**Problem to solve**
Turn the lines of the material below into a numbered list, omitting blank lines and leaving out the pictures.

Entries on finding words and elements:

# # # # #

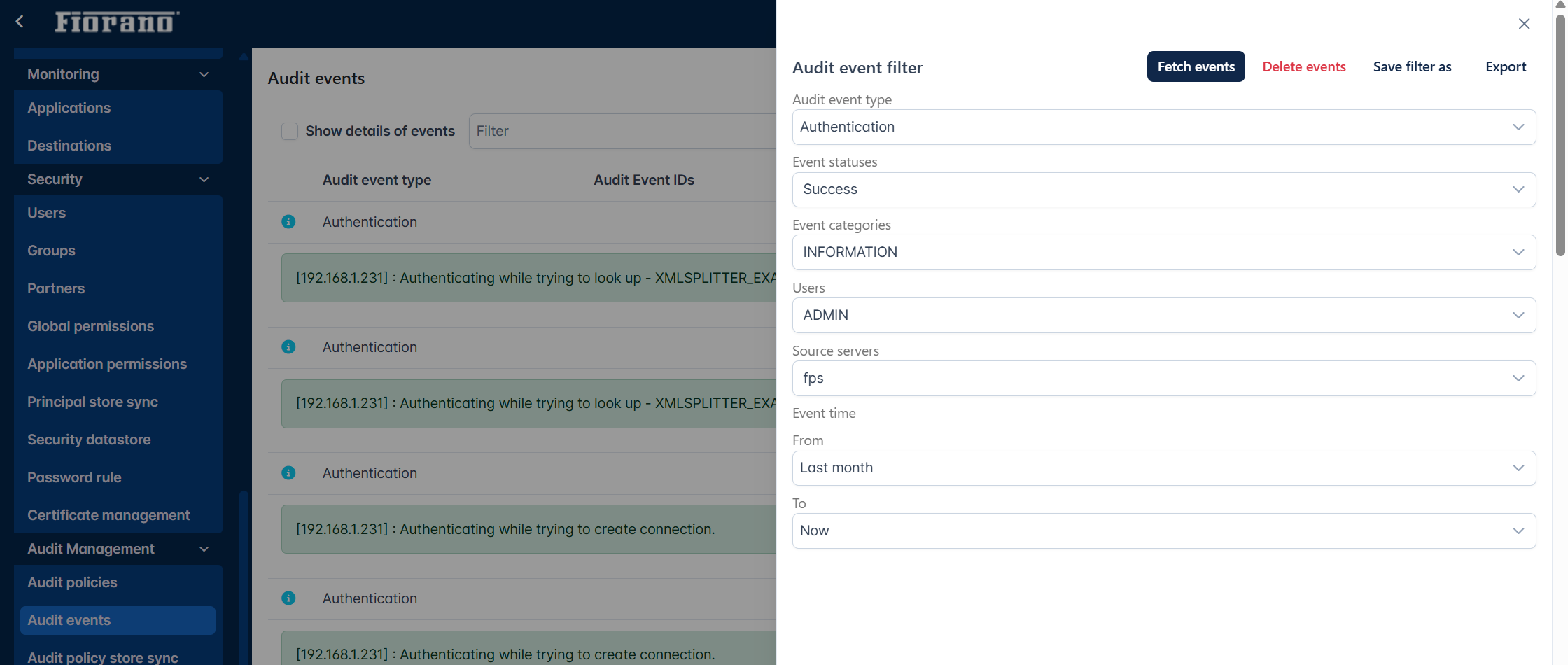Screen dimensions: 1568x665
Task: Change the From time dropdown
Action: click(x=1163, y=468)
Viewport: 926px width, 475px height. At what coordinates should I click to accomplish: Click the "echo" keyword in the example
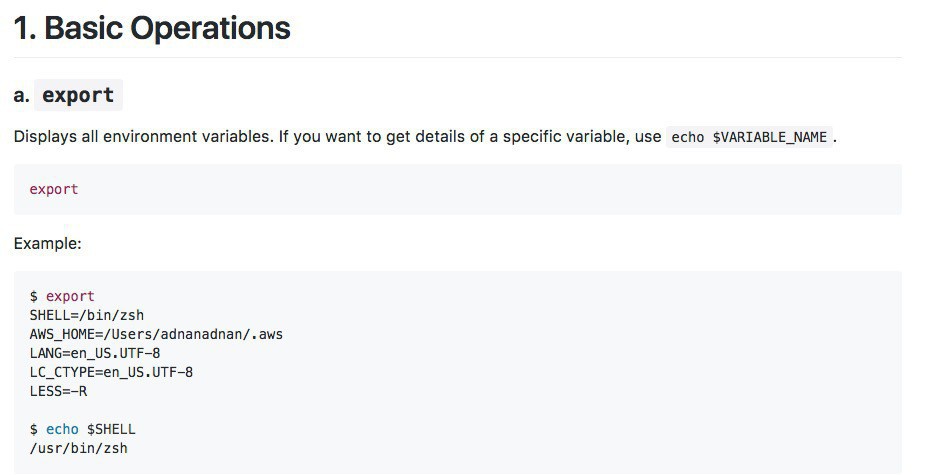(x=62, y=429)
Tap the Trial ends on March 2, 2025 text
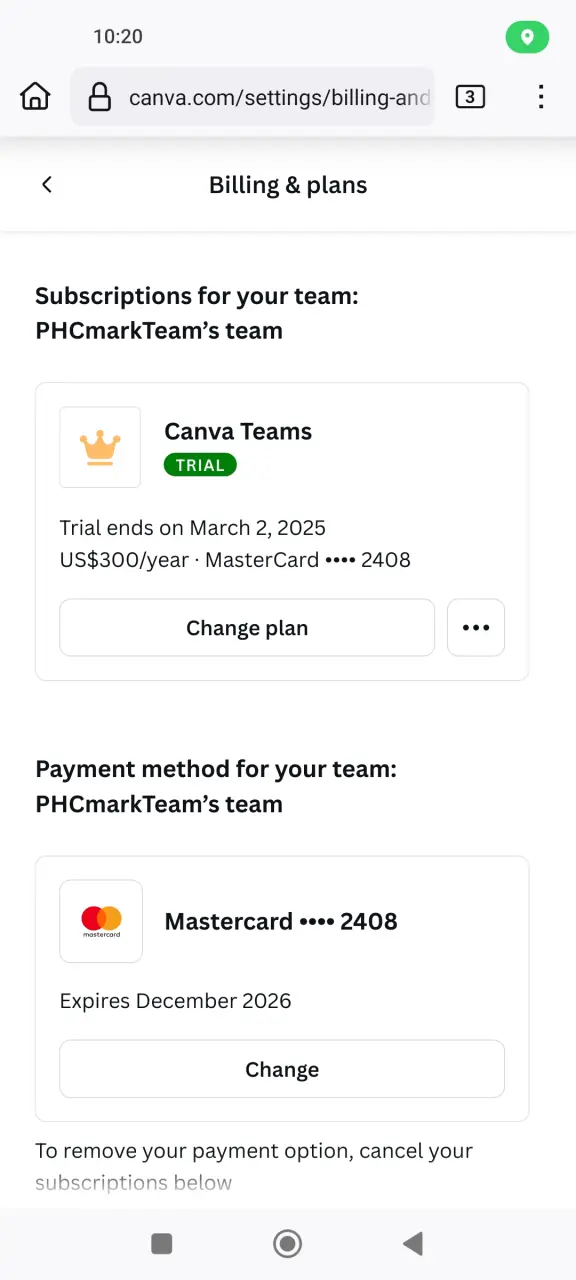The width and height of the screenshot is (576, 1280). 193,527
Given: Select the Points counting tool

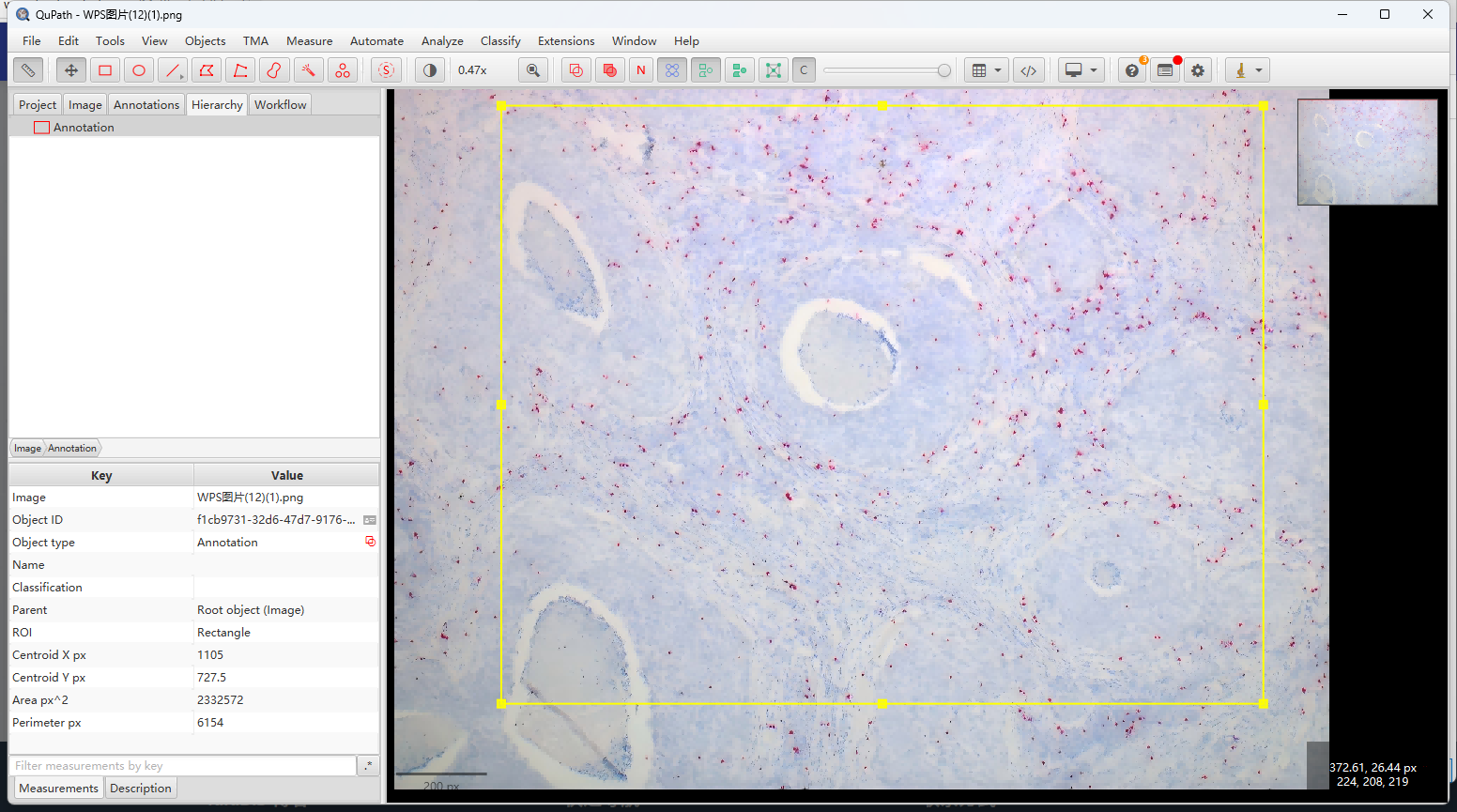Looking at the screenshot, I should pos(343,69).
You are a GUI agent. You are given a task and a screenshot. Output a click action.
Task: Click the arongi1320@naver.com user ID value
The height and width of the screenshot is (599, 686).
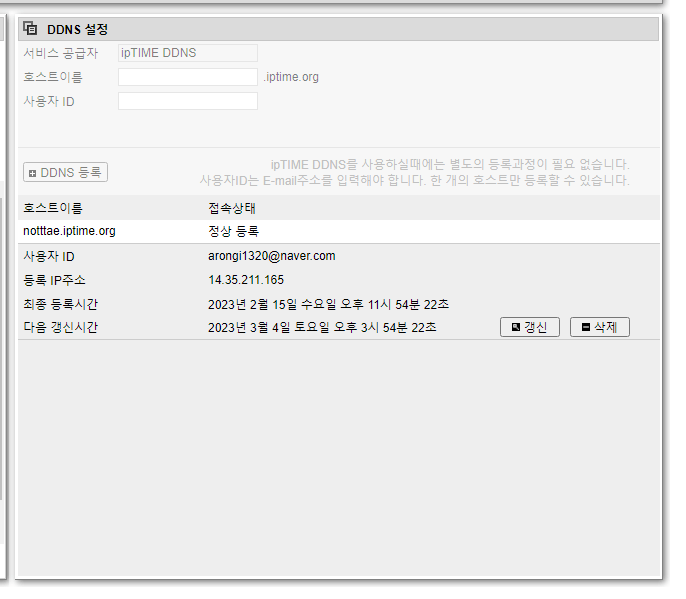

# # # # #

**Solution to the exercise**
1. Screen dimensions: 1568x665
2. Task: Change the From time dropdown
3. Action: click(x=1163, y=468)
4. Viewport: 926px width, 475px height. At what coordinates should I click to accomplish: Click the "echo" keyword in the example
5. (x=62, y=429)
6. Tap the Trial ends on March 2, 2025 text
7. The width and height of the screenshot is (576, 1280). 193,527
8. Given: Select the Points counting tool
9. Looking at the screenshot, I should pos(343,69).
10. You are a GUI agent. You are given a task and a screenshot. Output a click action.
11. Task: Click the arongi1320@naver.com user ID value
12. The height and width of the screenshot is (599, 686).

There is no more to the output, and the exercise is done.